Direction 1 –
Using the news item on the Myanmar commission below, say whether each statement agrees with it, answering yes or no and quoting the deciding words. (a) The commission members began a six-day fact-finding mission on Friday. (b) Vice president Myint Swe will travel with the other commission members. (c) The OHCHR report ran to 43 pages.

Passage given –
= = = = =
Members of a Myanmar investigation commission looking into recent violence in Rakhine state’s Maungdaw township set out on a six-day fact-finding mission on Friday to investigate United Nations allegations of human rights violations of Rohingya Muslims by security forces.
A 43-page report issued on Feb. 3 by the U.N.’s Office of the High Commissioner for Human Rights (OHCHR) said that killings, rapes, and other abuses committed against Rohingya Muslims allegedly by soldiers and police after coordinated attacks on three border guard posts in early October indicate “the very likely commission of crimes against humanity.”
“The U.N. issued this report on Maungdaw, and we decided to find out the truth regarding the allegations,” said commission member Saw Thalay Saw, a member of parliament from Shwegyin in Bago region. “We will be there until the 16th of the month.”
Vice president Myint Swe, who chairs the commission, will not accompany the body’s other members because he is preoccupied with preparations for the country’s Union Day celebrations on Feb. 12, which commemorates the day in 1947 that independence hero General Aung San, father of leader Aung San Suu Kyi, helped to unify the country after the end of British colonial rule.
On Wednesday, Myanmar’s foreign affairs ministry issued a statement in response to OHCHR’s report, saying the government commission will look into the U.N.’s accusations and determine whether there is clear evidence that security forces abused and committed human rights violations in northern Rakhine.
The ministry also said the government will take action against those found guilty of such abuses.
The national-level commission has been investigating reports of murder, torture, arson, and rape in northern Rakhine state since December and has made two other trips to the areas affected by violence.
= = = = =
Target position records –
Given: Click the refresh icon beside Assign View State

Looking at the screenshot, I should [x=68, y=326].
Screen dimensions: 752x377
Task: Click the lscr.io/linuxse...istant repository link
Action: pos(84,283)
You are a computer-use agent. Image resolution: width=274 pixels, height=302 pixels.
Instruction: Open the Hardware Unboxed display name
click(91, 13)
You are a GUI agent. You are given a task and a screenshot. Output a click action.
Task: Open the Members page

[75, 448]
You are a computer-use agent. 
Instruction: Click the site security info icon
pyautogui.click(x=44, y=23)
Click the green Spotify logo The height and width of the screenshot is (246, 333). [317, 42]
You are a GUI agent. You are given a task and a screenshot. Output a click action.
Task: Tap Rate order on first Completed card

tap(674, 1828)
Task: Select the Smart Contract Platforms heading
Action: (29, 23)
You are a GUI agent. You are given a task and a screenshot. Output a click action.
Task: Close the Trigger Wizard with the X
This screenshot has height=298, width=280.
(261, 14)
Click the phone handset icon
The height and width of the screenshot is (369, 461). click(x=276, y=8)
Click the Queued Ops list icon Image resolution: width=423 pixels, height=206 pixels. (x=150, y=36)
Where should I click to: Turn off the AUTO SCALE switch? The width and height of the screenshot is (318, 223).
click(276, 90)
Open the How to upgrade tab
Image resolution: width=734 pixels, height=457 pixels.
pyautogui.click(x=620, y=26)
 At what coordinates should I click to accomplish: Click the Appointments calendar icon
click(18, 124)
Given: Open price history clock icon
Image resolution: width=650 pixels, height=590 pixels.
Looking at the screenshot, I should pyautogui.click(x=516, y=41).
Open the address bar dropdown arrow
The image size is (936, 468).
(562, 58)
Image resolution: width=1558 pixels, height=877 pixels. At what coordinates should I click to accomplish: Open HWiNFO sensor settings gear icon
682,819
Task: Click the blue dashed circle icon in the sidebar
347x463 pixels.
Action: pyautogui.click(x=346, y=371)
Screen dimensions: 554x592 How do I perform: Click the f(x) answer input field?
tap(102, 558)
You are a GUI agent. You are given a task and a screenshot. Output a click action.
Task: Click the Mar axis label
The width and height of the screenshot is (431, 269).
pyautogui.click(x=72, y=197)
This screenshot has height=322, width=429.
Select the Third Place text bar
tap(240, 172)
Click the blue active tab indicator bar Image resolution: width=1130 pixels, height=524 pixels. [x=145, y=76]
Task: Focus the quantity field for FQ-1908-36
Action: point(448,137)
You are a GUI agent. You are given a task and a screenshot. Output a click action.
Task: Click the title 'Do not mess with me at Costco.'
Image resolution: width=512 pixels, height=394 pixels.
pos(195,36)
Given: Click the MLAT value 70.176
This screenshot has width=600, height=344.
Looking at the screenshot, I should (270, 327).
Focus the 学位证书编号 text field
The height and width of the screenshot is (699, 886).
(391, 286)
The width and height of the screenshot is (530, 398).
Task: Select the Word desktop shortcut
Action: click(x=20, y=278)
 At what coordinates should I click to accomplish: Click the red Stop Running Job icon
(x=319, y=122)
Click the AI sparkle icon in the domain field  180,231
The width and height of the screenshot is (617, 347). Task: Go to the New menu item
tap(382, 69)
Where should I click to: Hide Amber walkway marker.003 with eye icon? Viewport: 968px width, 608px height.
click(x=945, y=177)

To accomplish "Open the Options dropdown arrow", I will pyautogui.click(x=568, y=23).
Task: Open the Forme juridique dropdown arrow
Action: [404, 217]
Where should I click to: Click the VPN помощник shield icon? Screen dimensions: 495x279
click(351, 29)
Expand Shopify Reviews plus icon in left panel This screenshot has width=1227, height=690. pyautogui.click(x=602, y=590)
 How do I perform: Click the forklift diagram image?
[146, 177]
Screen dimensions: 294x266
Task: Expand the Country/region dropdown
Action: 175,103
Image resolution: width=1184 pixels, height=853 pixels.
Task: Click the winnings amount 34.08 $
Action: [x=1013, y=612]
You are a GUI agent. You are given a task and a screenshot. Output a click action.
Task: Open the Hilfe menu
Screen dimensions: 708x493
= = = = =
Direction 2 –
Transcribe the records from the line holding "Where should I click to: Click" through the end of the records, both ends included.

Worked answer 1 –
(a) Yes: "set out on a six-day fact-finding mission on Friday"
(b) No: "will not accompany the body’s other members"
(c) Yes: "A 43-page report issued on Feb. 3"

Worked answer 2 –
Where should I click to: Click the VPN помощник shield icon? Screen dimensions: 495x279
click(351, 29)
Expand Shopify Reviews plus icon in left panel This screenshot has width=1227, height=690. pyautogui.click(x=602, y=590)
 How do I perform: Click the forklift diagram image?
[146, 177]
Screen dimensions: 294x266
Task: Expand the Country/region dropdown
Action: 175,103
Image resolution: width=1184 pixels, height=853 pixels.
Task: Click the winnings amount 34.08 $
Action: [x=1013, y=612]
You are a GUI agent. You are given a task and a screenshot. Output a click action.
Task: Open the Hilfe menu
Screen dimensions: 708x493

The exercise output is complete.